Monday, Sep. 30, 1935
Spaniards in Brooklyn
Almost finished last week was one of the most worthy Work Relief jobs undertaken in New York City, the remodeling and landscaping of the Brooklyn Museum. Because the Department of Buildings demanded bigger & better exits for a building through which pass 1,000,000 visitors a year, Relief labor was set to work last spring tearing down a useless monumental stairway, turning a badly designed auditorium into a new entrance hall and special exhibition rooms. Both were sufficiently advanced last week for museum authorities to mail out 5,000 invitations to a private view this week of the new rooms and the inauguration of a loan exhibition of Spanish Renaissance paintings that should be one of the high spots of the 1935-36 art season.
Primitives of the Catalonian and Aragonese Schools were there, along with excellent examples of 15th and 16th Century anonymous religious paintings.
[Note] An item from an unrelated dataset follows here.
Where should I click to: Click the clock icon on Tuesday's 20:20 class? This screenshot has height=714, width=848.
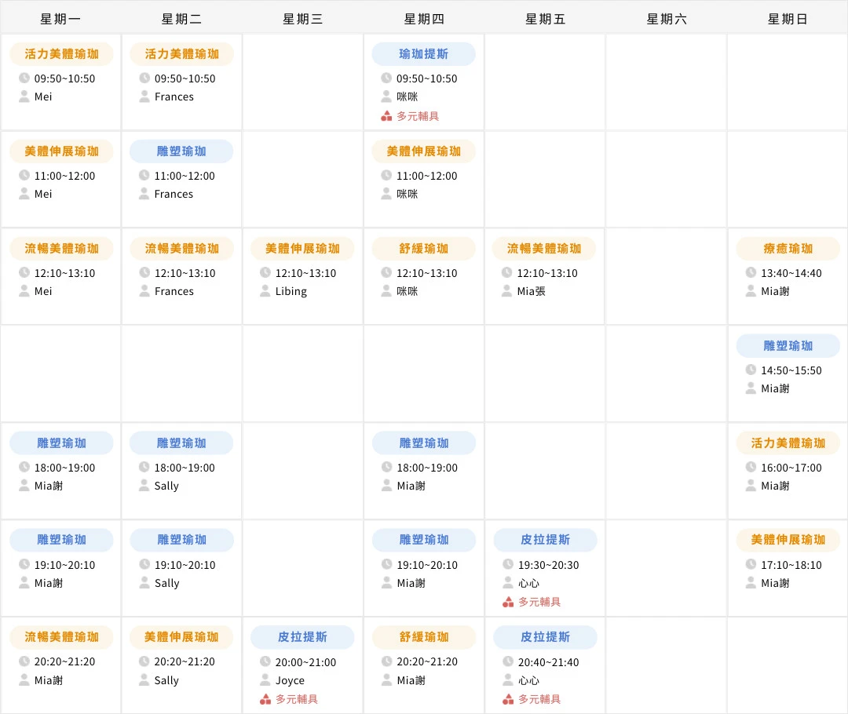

But the reputation of Spain as an art centre rests entirely on the work of three great painters: Diego Rodriguez de Silva y Velazquez, Domenico Theotocopuli (El Greco), Francisco Jose de Goya y Lucientes. Of the three, Velazquez was of Portuguese descent and Theotocopuli a Greek, which leaves the glory of Spanish art to just one thoroughgoing Spaniard, Goya.
Calling on other museums, public-spirited dealers and generous owners, the Brooklyn Museum was able to assemble 16 El Grecos, including the Worcester Art Museum's Magdalen, and the Metropolitan's View of Toledo. Three Velazquez' were borrowed: a self-portrait belonging to Jules S. Bache, a St. Peter from the Nelson Gallery of Kansas City and Don Balthazar Carlos and his Dwarf from Boston's Museum of Fine Arts.
All these were thoroughly familiar to the art world and so were four of the five Goyas that were sent to Brooklyn. But the fifth seemed definite news: a Portrait of a Lady, in an elaborate feathered headdress, blue & white striped dress, holding a painted fan, and with a parrot perched beside her. It was a fine example of lusty Goya's most typical manner. The canvas had not been shown in either the Goya centennial exhibition in Spain, or in the great Goya loan show in Manhattan last year (TIME, April 23, 1934). It was not reproduced in any of the standard works on Spanish painters. To whom did it belong? Where did it come from?
Critics whose memories went back to 1927 knew. Then, for the first time, the Reinhardt Galleries of Manhattan exhibited the portrait which they discovered in a private collection in Germany where it had languished for many years. Dr. August L. Mayer, Goya authority, had never heard of it but, instantly recognizing it as a Goya of about 1787. asked permission to include it in all future editions of his book, Francisco de Goya. Within a month it was sold to Mrs. William R. Timken, sister-in-law of Henry Holiday Timken, maker of Timken Roller Bearings (TIME, Aug. 19). Well known only to dealers is Mrs. Timken's collection which includes a Boucher, a Fragonard, a Gainsborough and a brace each of Greuzes. Rembrandts and Van Dycks. The lady with the parrot is Mrs. Timken's only Goya.